PAGE.
Phase D -- Exit Value Analysis (NVIDIA-gated). Enabled only when global qword_4F88C08 is set. Gets the exact backedge-taken count (mode=2 via sub_DCF3A0), and if the trip count bit width fits within the AddRec's bit width and NSW is set, calls sub_DE4FD0 to compute the exit value range. This provides the tightest possible bound but is more expensive.

Phase E -- Cache and Return. The final accumulated range (from all intersections) is stored in the cache.

SCEVUnknown and Instruction-Level Analysis

For SCEVUnknown (opcode 1) and the complex instruction-level path (opcode 15), the range evaluator performs several specialized analyses:

  • !range metadata: if the underlying instruction carries !range metadata (kind=4), sub_B91C10 extracts it and sub_ABEA30 builds a ConstantRange directly.
  • Predecessor merging: sub_DBB110 computes ranges by analyzing incoming values from predecessor basic blocks, intersecting the results.
  • PHI node analysis: for PHI nodes (instruction opcode 84), the evaluator iterates all incoming values, computes each one's SCEV range, and unions them. A visited-PHI set at scev_ctx+320 prevents infinite recursion through cyclic PHIs.
  • Intrinsic ranges: sub_988010 identifies specific intrinsics (e.g., ctpop, ctlz, cttz) and constrains their ranges to non-negative values via sub_ABB6C0.
  • Stride alignment: sub_BD4FF0 computes stride/alignment information for loads and stores, narrowing the range to multiples of the known stride.

Signed/Unsigned Cross-Pollination

A critical detail: the AddRec analysis explicitly recurses with the opposite signedness flag in certain sub-analyses. Phase A always computes the start in unsigned mode (is_signed=0), while Phase B always uses signed mode (is_signed=1). This cross-referencing allows information from one domain to constrain the other, producing tighter bounds than either domain alone.

GPU-Specific Range Sources

Three categories of NVIDIA-specific range information feed into SCEV range analysis, all derived from the CUDA execution model:

Thread and Block Index Ranges

The intrinsics @llvm.nvvm.read.ptx.sreg.tid.{x,y,z} (threadIdx) produce values in [0, blockDim-1]. The intrinsics @llvm.nvvm.read.ptx.sreg.ctaid.{x,y,z} (blockIdx) produce values in [0, gridDim-1]. When these intrinsics appear as SCEVUnknown nodes, the range evaluator propagates their constrained ranges through the expression tree.

DATA LISTING.

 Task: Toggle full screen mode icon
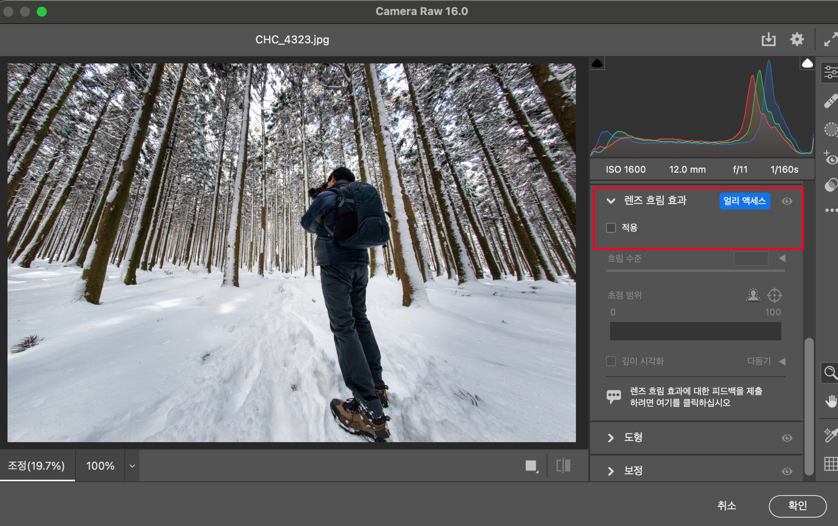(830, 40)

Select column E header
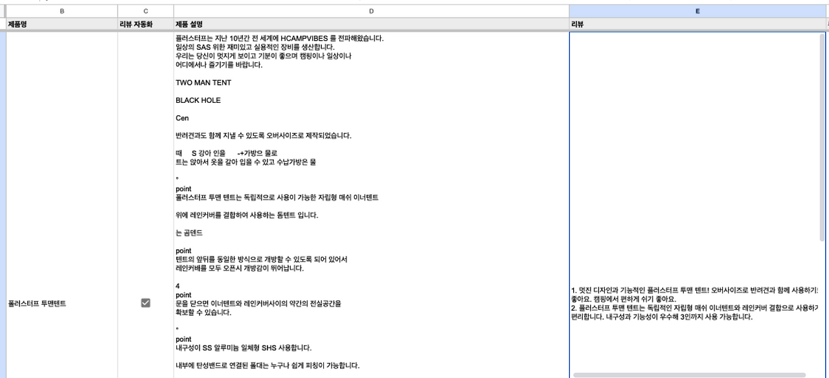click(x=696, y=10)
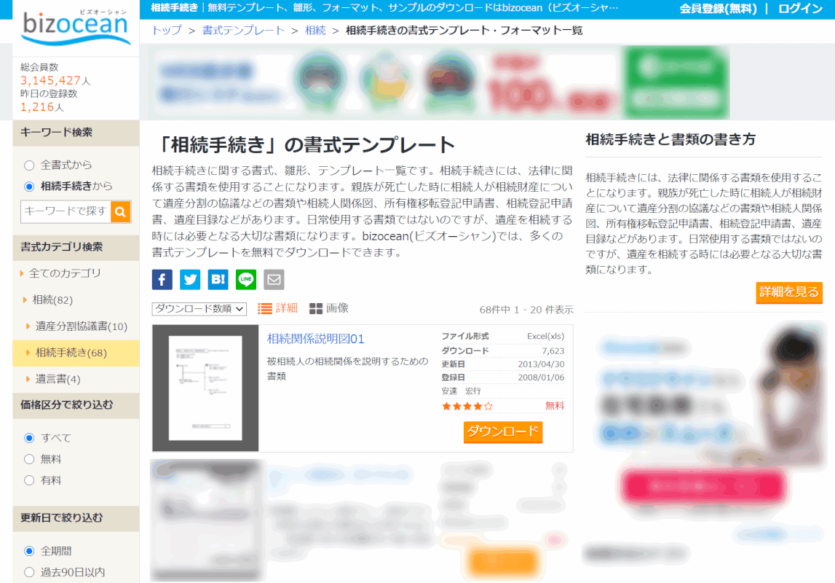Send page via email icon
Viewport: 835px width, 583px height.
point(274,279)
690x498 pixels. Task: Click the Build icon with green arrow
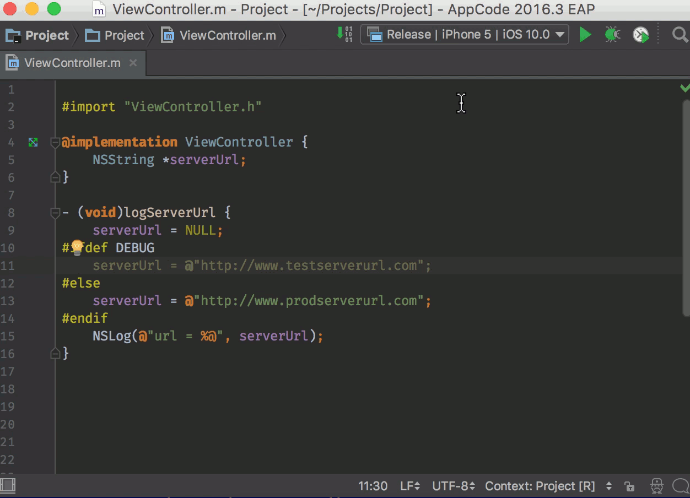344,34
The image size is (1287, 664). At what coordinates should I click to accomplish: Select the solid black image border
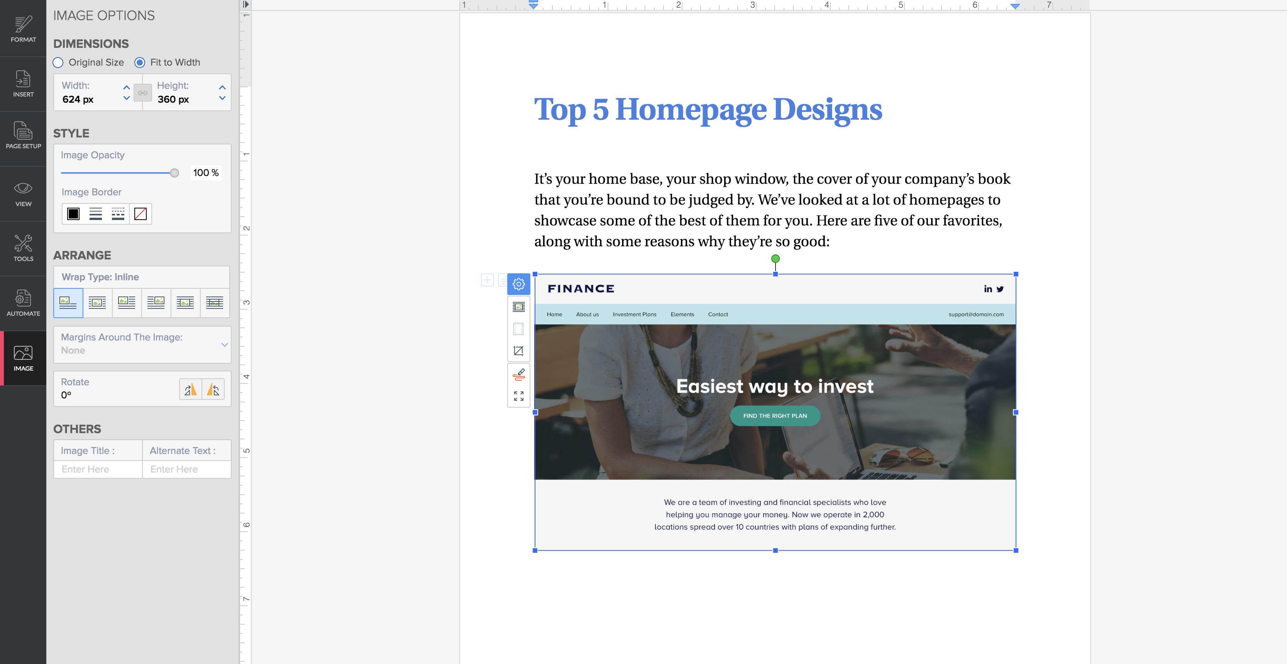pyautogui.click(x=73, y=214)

REQUIRED WORK.
1. Repeat the stretch of the SCEV range analysis passage from "Phase D -- Exit" through "is more expensive.".
2. Please carry the SCEV range analysis passage on from its last sentence.
You can ignore the records entirely.

ANSWERS FOR THIS EXERCISE.
1.
Phase D -- Exit Value Analysis (NVIDIA-gated). Enabled only when global qword_4F88C08 is set. Gets the exact backedge-taken count (mode=2 via sub_DCF3A0), and if the trip count bit width fits within the AddRec's bit width and NSW is set, calls sub_DE4FD0 to compute the exit value range. This provides the tightest possible bound but is more expensive.

2.
The block dimension intrinsics @llvm.nvvm.read.ptx.sreg.ntid.{x,y,z} are bounded by __launch_bounds__ metadata when present. Specifically, nvvm.maxntid (from __launch_bounds__(maxThreads)) provides an upper bound on ntid.x * ntid.y * ntid.z, and nvvm.reqntid provides an exact value. These bounds are read by sub_CE8D40 (NvvmMeta_getMaxNTID) and sub_CE8DF0 (NvvmMeta_getReqNTID).

warpSize (@llvm.nvvm.read.ptx.sreg.warpsize) is the constant 32 on all architectures from sm_70 onward, producing the singleton range [32, 33).

Grid-Stride Loop Patterns

SCEV delinearization (sub_DE9D10) specifically recognizes the grid-stride pattern:

// CUDA:  for (int i = tid + bid * bdim; i < N; i += bdim * gdim)
// SCEV:  {threadIdx.x + blockIdx.x * blockDim.x, +, blockDim.x * gridDim.x}

The step blockDim.x * gridDim.x inherits known-positive range from both operands, enabling the monotonicity analysis in Phase B to prove the IV is non-decreasing. Combined with the bounded start value (tid.x + bid.x * bdim.x is non-negative), the range of the entire AddRec is [0, N) rather than full-set.

KnownBits and DemandedBits Integration

The sub_99B5E0 post-analysis in SimplifyDemandedBits applies NVIDIA-specific refinements including thread index range constraints (threadIdx.x < blockDim.x) and warp-level uniformity assumptions. These propagate through SCEV's getKnownBits (sub_DB5510) to tighten the initial unsigned range of expressions involving GPU special registers.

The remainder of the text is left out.